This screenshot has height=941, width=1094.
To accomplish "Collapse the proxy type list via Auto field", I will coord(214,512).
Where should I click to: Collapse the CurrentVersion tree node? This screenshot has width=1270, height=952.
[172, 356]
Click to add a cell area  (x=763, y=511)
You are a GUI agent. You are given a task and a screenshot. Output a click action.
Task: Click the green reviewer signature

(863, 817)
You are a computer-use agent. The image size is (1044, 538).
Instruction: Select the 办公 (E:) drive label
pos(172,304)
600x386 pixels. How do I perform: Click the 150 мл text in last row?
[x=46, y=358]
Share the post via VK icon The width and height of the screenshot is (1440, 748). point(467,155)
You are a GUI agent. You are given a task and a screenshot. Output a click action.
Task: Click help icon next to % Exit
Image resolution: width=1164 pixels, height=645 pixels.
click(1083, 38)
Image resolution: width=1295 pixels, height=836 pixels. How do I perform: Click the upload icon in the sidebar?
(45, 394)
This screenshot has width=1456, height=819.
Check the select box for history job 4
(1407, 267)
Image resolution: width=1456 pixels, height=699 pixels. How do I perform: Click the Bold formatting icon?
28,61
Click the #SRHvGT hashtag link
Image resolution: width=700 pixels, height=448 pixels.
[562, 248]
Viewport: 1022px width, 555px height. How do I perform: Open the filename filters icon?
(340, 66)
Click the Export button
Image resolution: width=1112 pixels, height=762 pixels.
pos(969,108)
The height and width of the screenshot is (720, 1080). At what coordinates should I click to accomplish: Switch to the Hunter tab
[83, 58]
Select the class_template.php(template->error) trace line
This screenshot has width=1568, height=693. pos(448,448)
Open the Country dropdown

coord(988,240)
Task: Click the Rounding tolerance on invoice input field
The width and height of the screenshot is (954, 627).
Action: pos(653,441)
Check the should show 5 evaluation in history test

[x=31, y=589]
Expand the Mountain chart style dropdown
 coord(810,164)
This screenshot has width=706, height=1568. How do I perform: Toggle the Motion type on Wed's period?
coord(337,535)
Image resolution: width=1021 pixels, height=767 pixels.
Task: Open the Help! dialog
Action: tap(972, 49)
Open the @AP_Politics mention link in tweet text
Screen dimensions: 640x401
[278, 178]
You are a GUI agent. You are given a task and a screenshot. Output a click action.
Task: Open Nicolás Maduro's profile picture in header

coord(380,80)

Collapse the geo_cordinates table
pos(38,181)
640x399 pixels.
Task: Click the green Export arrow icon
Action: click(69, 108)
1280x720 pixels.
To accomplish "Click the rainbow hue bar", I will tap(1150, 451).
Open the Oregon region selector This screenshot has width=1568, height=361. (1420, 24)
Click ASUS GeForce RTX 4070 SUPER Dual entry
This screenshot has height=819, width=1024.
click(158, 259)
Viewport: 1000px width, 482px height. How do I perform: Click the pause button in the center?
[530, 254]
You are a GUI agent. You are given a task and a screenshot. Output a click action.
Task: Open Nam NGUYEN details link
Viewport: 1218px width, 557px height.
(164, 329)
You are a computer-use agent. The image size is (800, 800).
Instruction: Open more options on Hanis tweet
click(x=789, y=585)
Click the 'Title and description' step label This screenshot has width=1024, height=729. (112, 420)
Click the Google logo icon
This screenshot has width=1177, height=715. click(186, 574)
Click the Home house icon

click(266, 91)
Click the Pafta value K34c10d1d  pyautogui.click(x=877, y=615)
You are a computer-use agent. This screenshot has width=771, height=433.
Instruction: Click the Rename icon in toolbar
────────────────────
* Problem to work on: Convert all of the data above into a Markdown table with the columns "Row" and "Line", giving each line its own row number and omitting the blank lines.

* Task output:
| Row | Line |
|---|---|
| 1 | This screenshot has height=941, width=1094. |
| 2 | To accomplish "Collapse the proxy type list via Auto field", I will coord(214,512). |
| 3 | Where should I click to: Collapse the CurrentVersion tree node? This screenshot has width=1270, height=952. |
| 4 | [172, 356] |
| 5 | Click to add a cell area  (x=763, y=511) |
| 6 | You are a GUI agent. You are given a task and a screenshot. Output a click action. |
| 7 | Task: Click the green reviewer signature |
| 8 | (863, 817) |
| 9 | You are a computer-use agent. The image size is (1044, 538). |
| 10 | Instruction: Select the 办公 (E:) drive label |
| 11 | pos(172,304) |
| 12 | 600x386 pixels. How do I perform: Click the 150 мл text in last row? |
| 13 | [x=46, y=358] |
| 14 | Share the post via VK icon The width and height of the screenshot is (1440, 748). point(467,155) |
| 15 | You are a GUI agent. You are given a task and a screenshot. Output a click action. |
| 16 | Task: Click help icon next to % Exit |
| 17 | Image resolution: width=1164 pixels, height=645 pixels. |
| 18 | click(1083, 38) |
| 19 | Image resolution: width=1295 pixels, height=836 pixels. How do I perform: Click the upload icon in the sidebar? |
| 20 | (45, 394) |
| 21 | This screenshot has width=1456, height=819. |
| 22 | Check the select box for history job 4 |
| 23 | (1407, 267) |
| 24 | Image resolution: width=1456 pixels, height=699 pixels. How do I perform: Click the Bold formatting icon? |
| 25 | 28,61 |
| 26 | Click the #SRHvGT hashtag link |
| 27 | Image resolution: width=700 pixels, height=448 pixels. |
| 28 | [562, 248] |
| 29 | Viewport: 1022px width, 555px height. How do I perform: Open the filename filters icon? |
| 30 | (340, 66) |
| 31 | Click the Export button |
| 32 | Image resolution: width=1112 pixels, height=762 pixels. |
| 33 | pos(969,108) |
| 34 | The height and width of the screenshot is (720, 1080). At what coordinates should I click to accomplish: Switch to the Hunter tab |
| 35 | [83, 58] |
| 36 | Select the class_template.php(template->error) trace line |
| 37 | This screenshot has width=1568, height=693. pos(448,448) |
| 38 | Open the Country dropdown |
| 39 | coord(988,240) |
| 40 | Task: Click the Rounding tolerance on invoice input field |
| 41 | The width and height of the screenshot is (954, 627). |
| 42 | Action: pos(653,441) |
| 43 | Check the should show 5 evaluation in history test |
| 44 | [x=31, y=589] |
| 45 | Expand the Mountain chart style dropdown |
| 46 |  coord(810,164) |
| 47 | This screenshot has width=706, height=1568. How do I perform: Toggle the Motion type on Wed's period? |
| 48 | coord(337,535) |
| 49 | Image resolution: width=1021 pixels, height=767 pixels. |
| 50 | Task: Open the Help! dialog |
| 51 | Action: tap(972, 49) |
| 52 | Open the @AP_Politics mention link in tweet text |
| 53 | Screen dimensions: 640x401 |
| 54 | [278, 178] |
| 55 | You are a GUI agent. You are given a task and a screenshot. Output a click action. |
| 56 | Task: Open Nicolás Maduro's profile picture in header |
| 57 | coord(380,80) |
| 58 | Collapse the geo_cordinates table |
| 59 | pos(38,181) |
| 60 | 640x399 pixels. |
| 61 | Task: Click the green Export arrow icon |
| 62 | Action: click(69, 108) |
| 63 | 1280x720 pixels. |
| 64 | To accomplish "Click the rainbow hue bar", I will tap(1150, 451). |
| 65 | Open the Oregon region selector This screenshot has width=1568, height=361. (1420, 24) |
| 66 | Click ASUS GeForce RTX 4070 SUPER Dual entry |
| 67 | This screenshot has height=819, width=1024. |
| 68 | click(158, 259) |
| 69 | Viewport: 1000px width, 482px height. How do I perform: Click the pause button in the center? |
| 70 | [530, 254] |
| 71 | You are a GUI agent. You are given a task and a screenshot. Output a click action. |
| 72 | Task: Open Nam NGUYEN details link |
| 73 | Viewport: 1218px width, 557px height. |
| 74 | (164, 329) |
| 75 | You are a computer-use agent. The image size is (800, 800). |
| 76 | Instruction: Open more options on Hanis tweet |
| 77 | click(x=789, y=585) |
| 78 | Click the 'Title and description' step label This screenshot has width=1024, height=729. (112, 420) |
| 79 | Click the Google logo icon |
| 80 | This screenshot has width=1177, height=715. click(186, 574) |
| 81 | Click the Home house icon |
| 82 | click(266, 91) |
| 83 | Click the Pafta value K34c10d1d  pyautogui.click(x=877, y=615) |
| 84 | You are a computer-use agent. This screenshot has width=771, height=433. |
| 85 | Instruction: Click the Rename icon in toolbar |